Hello again, Alison ~
Clarice adequately explained the incision size and shape but I wished to add that I have the titanium mesh but did not have the abdominal fat procedure, which was my neurosurgeons choice. I healed just fine with no real problems and the titanium mesh had no effect on subsequent MRI scans. One other point about the incision wound - it heals rather quickly and is relatively thin so even my short (mens) haircut covered it within a few weeks. Most female AN surgical patients can easily cover the wound with their hair after surgery and the scar becomes practically invisible within a few months. Six years on, I would be hard pressed to locate my incision scar, even if I wanted to do so.
To the best of my knowledge, radiation treatment may not have much effect on balance as the radiation is intended to halt the tumor's growth, not destroy it, although radiated tumors can shrink in time (mine has) but they never totally disappear. I'm sure your doctor will be able to fully explain everything at the time of your consult.

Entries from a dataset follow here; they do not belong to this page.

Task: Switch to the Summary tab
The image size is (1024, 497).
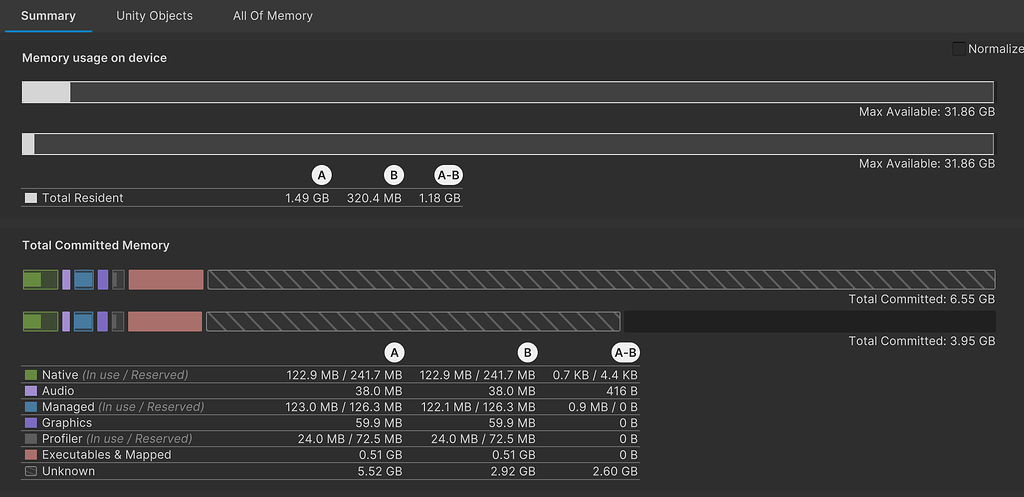Action: pyautogui.click(x=48, y=16)
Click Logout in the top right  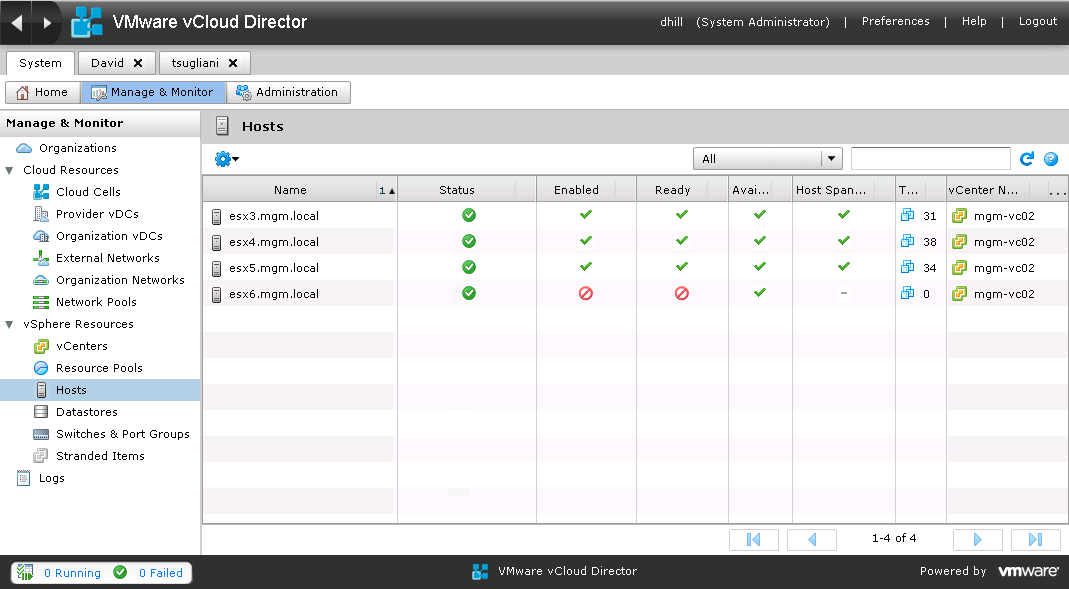1037,20
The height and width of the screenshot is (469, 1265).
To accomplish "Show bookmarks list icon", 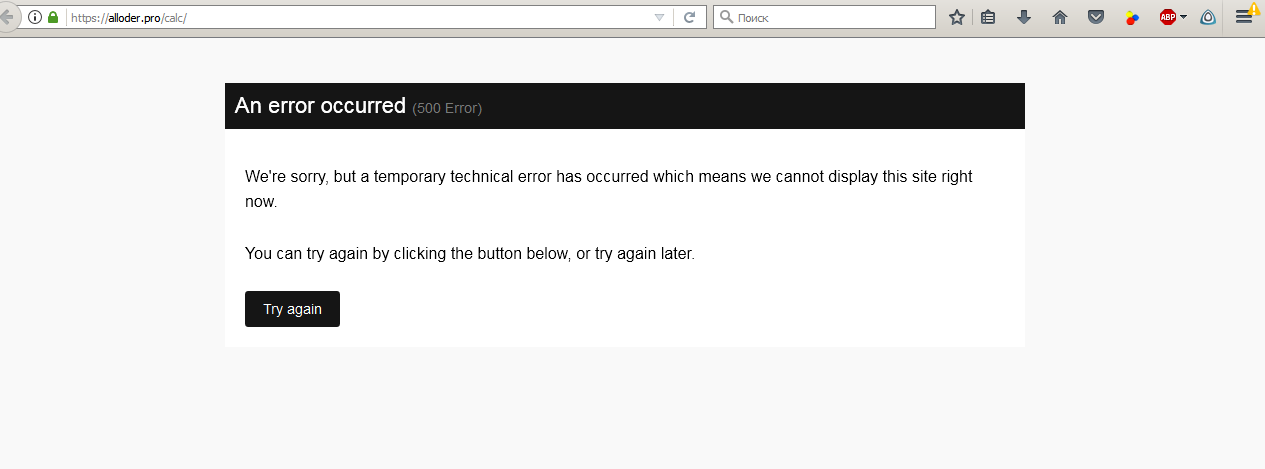I will (988, 17).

I have to mention that with a 50% marginal tax rate in the U.K., health care is not exactly free, even if it may seem that way because no money changes hands when a patient is seen or services performed. However, if most patients are satisfied with the NHS then all is well.
thanks for the information, it's really helpful. It's good to know your scar is virtually undetectable now.
I take your point about the NHS :o)
Allison, just to clarify a couple of points you asked about: the fact that your tumor extends into the cerebellar pontine angle (CPA) possibly makes a retrosigmoid approach more likely, but otherwise is most likely not significant. Anatomically, the CPA is just the space between your brainstem and the little holes in your skull that the cranial nerves travel through on their way to your facial muscles, ears, etc. So it sounds likely that your tumor started in your intra auricular canal (IAC) and has ballooned out via the path of least resistance into the CPA, where there is some open space for it to grow. Tumors in the CPA can get very big -- you heard about Jim's, and mine was in the CPA and over 4 cm at its biggest point. So comparatively yours is still on the small side and therefore possibly a candidate for radiation.
Any balance problems you are experiencing come from the tumor interfering with nerve signals. It's very easy for that to happen in the small space of the IAC. Getting into the CPA probably wouldn't increase the balance problems because things are packed less tightly together than they are in the IAC, but it does make it possible for the tumor to interfere with other cranial nerves that pass through the CPA. One reason that surgeons like the retrosigmoid approach is that it affords a good view of all those nerves and, therefore, how the tumor may be stuck to or otherwise interfering with those nerves.
You mentioned eye twitches... I would guess that this comes from interference with the facial nerve (which controls movement of most facial muscles), which travels through the IAC, or possibly the trigeminal nerve, which controls, for the most part, facial sensation. The trigeminal nerve does not go through the IAC, but it does go through the CPA.
I don't know if any of this is helpful or not. Hopefully it is... I know that for me knowledge was power when it came to my tumor.
Good luck with your appointment and decision making.
that's really informative and so useful when it comes to eventually meeting the surgeon. I like your line about the CPA being the point of least resistance.
By the way, I don't know why the smiley face I put in response to Jim's message has turned into the shocked symbol. That was not my intention! I was just agreeing with Jim's perceptive comments. And point taken Sean about the scar.
Many thanks for all the help. It's very much appreciated.
There is nothing I can add to the comments already posted so instead I'll send caring thoughts your way.